Früher als Reporter, als “Bild”-Chef und im Privaten habe er den
Anblick von Toten immer vermeiden können. Über die Feinde, die er
sich in seinem Journalistenleben gemacht hat, wolle Diekmann sich
nicht definieren: “Ich bin kein Streithammel”, sagt er und nennt
sich “im Grunde meines Herzens harmoniesüchtig”. Dennoch habe er
sich “für die richtige Sache” und für die Marke “Bild” gerne
gerauft. Auch müsse er als Gesicht der mächtigsten Medienmarke in
Deutschland damit leben, dass es immer Menschen gebe, die ihm “in
herzlicher Abneigung verbunden” seien. Heute blickt Diekmann als
PR-Unternehmer auf die Medienlandschaft.
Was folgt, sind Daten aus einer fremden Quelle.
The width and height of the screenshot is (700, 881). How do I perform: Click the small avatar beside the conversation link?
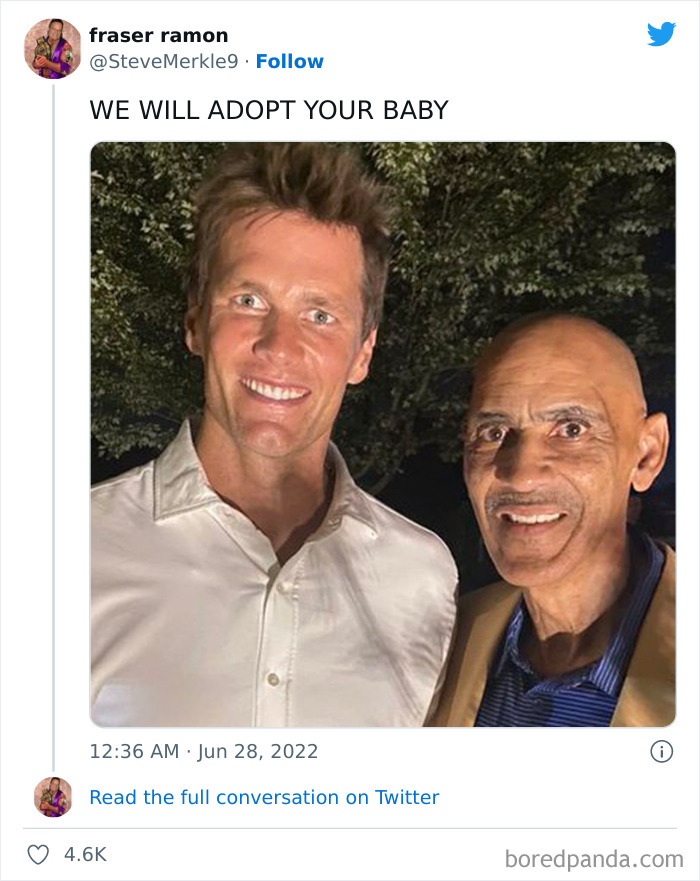[53, 797]
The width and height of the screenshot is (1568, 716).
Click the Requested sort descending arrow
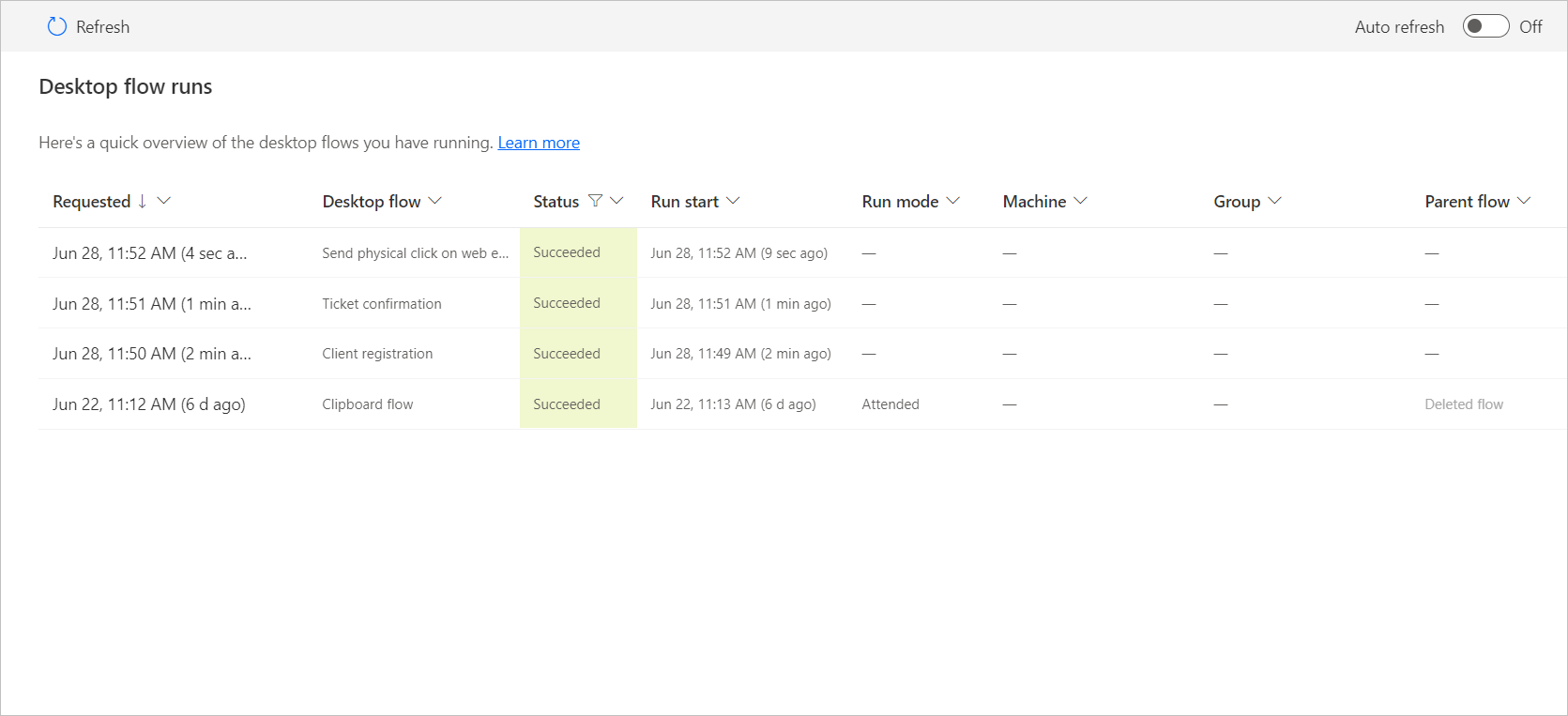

Er wundert sich, dass
manche bekannte Mandate seiner Agentur Storymachine, die
üblicherweise über ihre Kunden schweigt, skandalisiert würden:
Unternehmen, die sich bei ihm melden, bräuchten eben oft Hilfe. Er
vergleicht seine Arbeit mit dem Beruf seines Vaters, der als
Strafverteidiger “Mörder und Verbrecher” verteidigt hat, und mit
dem oft blutigen Job eines Unfallchirurgen.